ちなみに、ここで「なぜ筋力アップでは追い込みすぎないほうがいいの?」ってとこが気になる人もいるでしょうが、これはおそらく、
- 最大筋力を伸ばすには、重い重量を高い出力で持ち上げる練習が必要。なのに、限界近くまで反復すると、セット後半では速度もフォームも崩れやすくなり、最大筋力に必要な動作から離れてしまう。
- 追い込みすぎるほど疲労が増え、回復にも時間がかかってしまう。その結果、次のトレーニングで重量が落ちたり、練習頻度を減らさざるを得なくなったりすれば、長期的な筋力アップには不利になる。
みたいなところが原因なんでしょう。要するに、筋力アップには、
疲れすぎない程度に余裕を残しつつ、十分な反復回数を確保する
という中間地点が重要らしいんですよね。
ってことで、この研究を実生活に落とし込むなら、
- 筋肥大が目的の場合は、「あと数回はできそうだけど、明らかに反復速度が落ちてきた」というところまで行うのがひとつの目安になる。
- 一方、最大筋力を優先するなら、バーベルの速度が大きく落ちたり、フォームが崩れたりする前にセットを終える。毎回限界まで追い込む必要はなく、ある程度の余裕を残した状態で、重い重量を質の高いフォームで反復したほうがよさそう。
って感じになるんでしょうな。まぁ、対象種目がベンチプレスだけなので、スクワットやデッドリフト、ダンベル種目でも同じ結果になるとは限らないし、各条件の人数もそれほど多くないので、あくまでご参考までにってとこですが。
また、一般のトレーニーは、バーベルの速度を測る専用機器なんて持ってないと思いますんで、現時点では以下のように理解しておくのが実用的でしょう。
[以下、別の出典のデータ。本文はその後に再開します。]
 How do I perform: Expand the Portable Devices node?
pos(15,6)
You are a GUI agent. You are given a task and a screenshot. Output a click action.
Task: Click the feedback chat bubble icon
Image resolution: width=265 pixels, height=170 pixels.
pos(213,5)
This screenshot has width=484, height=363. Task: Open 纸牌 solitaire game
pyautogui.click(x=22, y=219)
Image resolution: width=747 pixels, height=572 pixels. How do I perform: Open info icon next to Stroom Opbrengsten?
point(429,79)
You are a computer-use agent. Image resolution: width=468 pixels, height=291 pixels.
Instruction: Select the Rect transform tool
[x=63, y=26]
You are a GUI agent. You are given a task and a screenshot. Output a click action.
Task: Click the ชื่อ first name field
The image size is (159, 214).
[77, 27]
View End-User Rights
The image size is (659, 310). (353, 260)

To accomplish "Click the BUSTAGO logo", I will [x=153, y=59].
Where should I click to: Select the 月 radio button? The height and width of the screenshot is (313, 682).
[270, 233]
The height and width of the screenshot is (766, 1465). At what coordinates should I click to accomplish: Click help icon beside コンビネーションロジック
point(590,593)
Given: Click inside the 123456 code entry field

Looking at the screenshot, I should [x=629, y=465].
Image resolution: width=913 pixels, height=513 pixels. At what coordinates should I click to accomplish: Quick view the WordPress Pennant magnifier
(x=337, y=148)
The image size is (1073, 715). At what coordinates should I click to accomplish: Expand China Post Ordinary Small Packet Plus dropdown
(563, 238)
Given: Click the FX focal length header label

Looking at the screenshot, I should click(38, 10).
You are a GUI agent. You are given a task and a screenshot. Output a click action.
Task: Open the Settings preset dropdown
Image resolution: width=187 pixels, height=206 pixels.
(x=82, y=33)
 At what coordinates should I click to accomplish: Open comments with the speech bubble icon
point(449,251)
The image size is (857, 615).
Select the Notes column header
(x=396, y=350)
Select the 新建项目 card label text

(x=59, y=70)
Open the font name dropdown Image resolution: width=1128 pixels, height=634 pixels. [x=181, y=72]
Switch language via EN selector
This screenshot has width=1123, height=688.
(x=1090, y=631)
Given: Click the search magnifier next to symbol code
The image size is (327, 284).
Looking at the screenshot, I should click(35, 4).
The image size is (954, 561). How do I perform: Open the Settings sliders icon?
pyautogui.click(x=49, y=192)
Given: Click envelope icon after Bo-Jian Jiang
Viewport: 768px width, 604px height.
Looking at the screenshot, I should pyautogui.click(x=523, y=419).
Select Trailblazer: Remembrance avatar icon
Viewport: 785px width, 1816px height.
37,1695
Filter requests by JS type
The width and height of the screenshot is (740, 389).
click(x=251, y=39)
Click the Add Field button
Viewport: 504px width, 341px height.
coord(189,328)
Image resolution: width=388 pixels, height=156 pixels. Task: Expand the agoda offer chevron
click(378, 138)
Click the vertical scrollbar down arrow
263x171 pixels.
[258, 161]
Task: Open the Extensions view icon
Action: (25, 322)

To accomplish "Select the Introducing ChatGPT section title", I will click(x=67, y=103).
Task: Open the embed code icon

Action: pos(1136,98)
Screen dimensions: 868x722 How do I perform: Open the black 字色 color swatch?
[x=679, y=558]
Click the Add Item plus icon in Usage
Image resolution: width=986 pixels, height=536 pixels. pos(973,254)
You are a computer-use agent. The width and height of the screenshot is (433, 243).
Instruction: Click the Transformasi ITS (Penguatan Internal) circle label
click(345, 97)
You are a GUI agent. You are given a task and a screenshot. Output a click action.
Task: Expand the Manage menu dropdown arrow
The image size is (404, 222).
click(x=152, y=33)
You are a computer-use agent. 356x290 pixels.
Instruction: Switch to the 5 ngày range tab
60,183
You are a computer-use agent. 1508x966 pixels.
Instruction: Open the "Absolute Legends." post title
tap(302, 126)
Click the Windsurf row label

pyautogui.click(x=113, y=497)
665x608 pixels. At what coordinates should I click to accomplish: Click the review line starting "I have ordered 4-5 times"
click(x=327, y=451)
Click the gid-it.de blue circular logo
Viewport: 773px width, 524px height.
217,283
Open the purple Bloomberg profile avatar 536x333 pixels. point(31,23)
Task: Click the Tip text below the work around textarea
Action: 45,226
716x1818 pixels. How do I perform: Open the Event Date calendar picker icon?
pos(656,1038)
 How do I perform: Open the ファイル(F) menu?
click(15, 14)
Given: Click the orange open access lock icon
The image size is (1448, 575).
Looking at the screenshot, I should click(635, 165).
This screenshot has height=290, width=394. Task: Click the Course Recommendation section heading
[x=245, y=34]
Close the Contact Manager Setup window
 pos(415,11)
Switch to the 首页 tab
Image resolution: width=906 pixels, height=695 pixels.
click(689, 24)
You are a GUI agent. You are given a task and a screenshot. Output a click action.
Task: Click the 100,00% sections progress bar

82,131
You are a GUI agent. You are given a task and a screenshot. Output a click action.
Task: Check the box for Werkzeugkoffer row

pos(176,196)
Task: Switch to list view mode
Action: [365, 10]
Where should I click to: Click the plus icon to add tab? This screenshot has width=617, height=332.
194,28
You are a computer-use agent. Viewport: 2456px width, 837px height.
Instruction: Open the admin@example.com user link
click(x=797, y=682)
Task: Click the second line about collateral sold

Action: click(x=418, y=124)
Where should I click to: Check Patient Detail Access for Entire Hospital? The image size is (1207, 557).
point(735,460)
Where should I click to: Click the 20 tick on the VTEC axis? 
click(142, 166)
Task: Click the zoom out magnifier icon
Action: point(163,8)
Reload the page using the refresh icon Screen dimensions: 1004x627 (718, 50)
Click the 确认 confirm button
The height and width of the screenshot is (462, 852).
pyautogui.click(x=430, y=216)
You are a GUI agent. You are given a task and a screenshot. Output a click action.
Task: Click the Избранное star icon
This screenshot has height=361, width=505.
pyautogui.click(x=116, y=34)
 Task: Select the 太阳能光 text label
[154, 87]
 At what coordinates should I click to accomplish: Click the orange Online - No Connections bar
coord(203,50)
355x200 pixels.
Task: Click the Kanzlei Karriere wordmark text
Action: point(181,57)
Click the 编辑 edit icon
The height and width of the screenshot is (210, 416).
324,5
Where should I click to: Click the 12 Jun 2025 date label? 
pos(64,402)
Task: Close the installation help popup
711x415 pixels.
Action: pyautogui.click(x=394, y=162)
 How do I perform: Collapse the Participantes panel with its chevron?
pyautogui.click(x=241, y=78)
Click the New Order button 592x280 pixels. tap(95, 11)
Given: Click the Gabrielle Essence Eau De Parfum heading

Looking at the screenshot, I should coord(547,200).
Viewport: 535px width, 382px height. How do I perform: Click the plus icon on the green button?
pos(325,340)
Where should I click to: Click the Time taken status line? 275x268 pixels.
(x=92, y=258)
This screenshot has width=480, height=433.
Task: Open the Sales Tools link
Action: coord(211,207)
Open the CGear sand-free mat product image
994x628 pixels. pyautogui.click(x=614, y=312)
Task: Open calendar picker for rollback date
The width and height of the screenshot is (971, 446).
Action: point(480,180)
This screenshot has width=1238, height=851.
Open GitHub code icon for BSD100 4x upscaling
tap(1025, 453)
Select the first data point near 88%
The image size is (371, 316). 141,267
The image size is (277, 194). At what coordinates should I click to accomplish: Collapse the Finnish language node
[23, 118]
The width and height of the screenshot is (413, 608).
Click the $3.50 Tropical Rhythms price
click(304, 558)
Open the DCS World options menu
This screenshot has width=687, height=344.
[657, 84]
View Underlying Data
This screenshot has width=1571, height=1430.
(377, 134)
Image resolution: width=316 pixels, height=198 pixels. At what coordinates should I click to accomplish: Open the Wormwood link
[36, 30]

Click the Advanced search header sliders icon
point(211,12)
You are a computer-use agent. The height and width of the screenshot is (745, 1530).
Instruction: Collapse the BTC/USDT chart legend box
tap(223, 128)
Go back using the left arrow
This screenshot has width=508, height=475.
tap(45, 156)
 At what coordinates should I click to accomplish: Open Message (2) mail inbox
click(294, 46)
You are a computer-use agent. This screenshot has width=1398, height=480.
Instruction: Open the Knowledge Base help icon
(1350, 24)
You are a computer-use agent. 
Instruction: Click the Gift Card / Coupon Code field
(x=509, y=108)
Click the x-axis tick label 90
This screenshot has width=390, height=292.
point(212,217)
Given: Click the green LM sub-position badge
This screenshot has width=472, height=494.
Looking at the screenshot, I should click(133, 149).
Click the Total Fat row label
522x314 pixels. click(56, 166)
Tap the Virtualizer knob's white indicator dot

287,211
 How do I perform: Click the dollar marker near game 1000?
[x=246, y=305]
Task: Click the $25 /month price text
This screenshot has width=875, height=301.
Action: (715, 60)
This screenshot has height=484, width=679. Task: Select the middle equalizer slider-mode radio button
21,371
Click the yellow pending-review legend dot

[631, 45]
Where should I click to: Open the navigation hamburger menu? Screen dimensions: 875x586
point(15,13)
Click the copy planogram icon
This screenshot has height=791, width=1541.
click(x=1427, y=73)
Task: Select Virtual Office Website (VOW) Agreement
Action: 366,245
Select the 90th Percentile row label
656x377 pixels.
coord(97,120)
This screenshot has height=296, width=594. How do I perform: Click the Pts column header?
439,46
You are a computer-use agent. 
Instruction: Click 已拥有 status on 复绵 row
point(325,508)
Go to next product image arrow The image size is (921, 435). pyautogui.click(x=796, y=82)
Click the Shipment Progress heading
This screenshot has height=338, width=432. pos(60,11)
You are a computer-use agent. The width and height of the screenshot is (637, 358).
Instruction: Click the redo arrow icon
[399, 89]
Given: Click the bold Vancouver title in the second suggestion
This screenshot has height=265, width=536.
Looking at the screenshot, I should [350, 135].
- 筋肥大が目的なら、セット後半で反復速度が明らかに落ちるところまで行う
- 筋力が目的なら、重い重量を使いつつ、動作の質が下がる前に終了する
- 毎セット完全な限界まで行う必要はないが、まったく疲れない設定では、トレーニング量が不足しやすいので注意
- 軽い重量で筋肥大を狙う場合は、重い重量より限界に近づく必要がある
そんなわけで、筋肉を大きくしたいなら限界に近づき、最大筋力を伸ばしたいなら少し余裕を残す。この区別だけでも、トレーニングの効率はかなり変わるのではないでしょうかー。